## WHAT TO DO
Find each line in the items below that contains the string "Pick", and copy those lines. Case counts.

## DATASET EXCERPTS
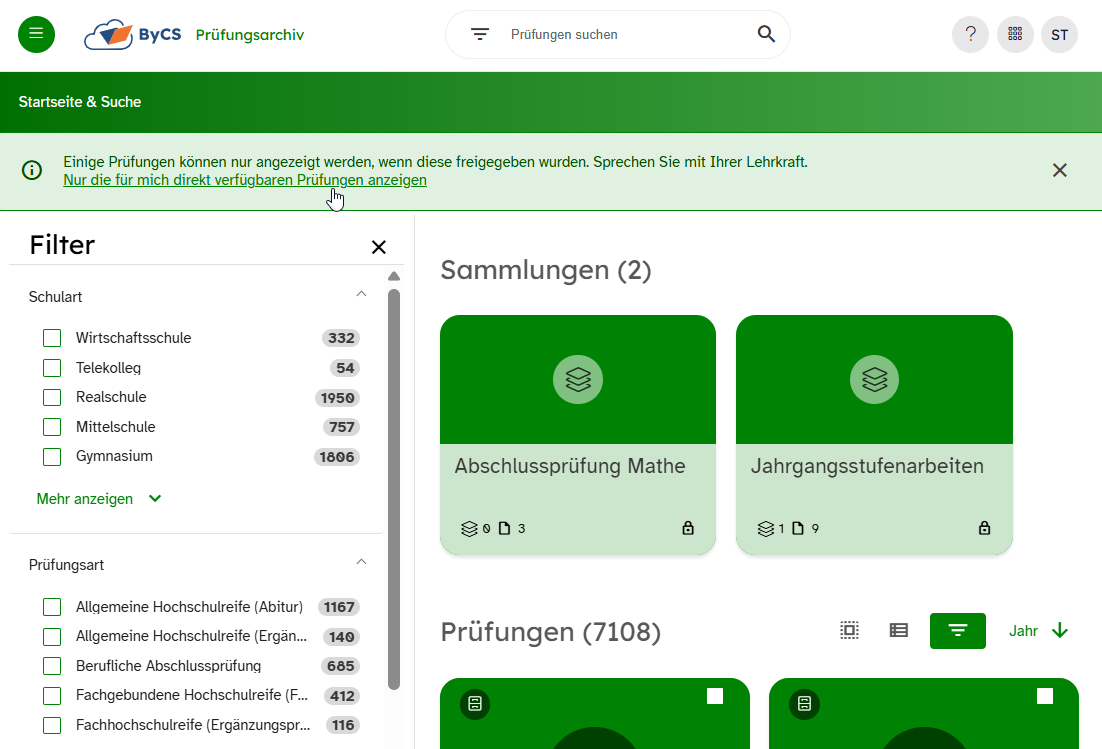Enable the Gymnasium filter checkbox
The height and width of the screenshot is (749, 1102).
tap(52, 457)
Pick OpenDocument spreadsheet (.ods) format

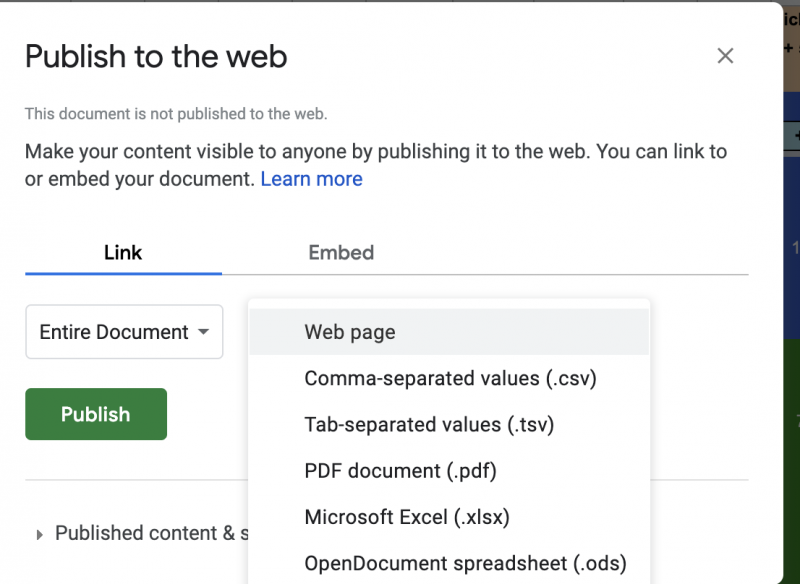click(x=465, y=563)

## REPLY
Pick OpenDocument spreadsheet (.ods) format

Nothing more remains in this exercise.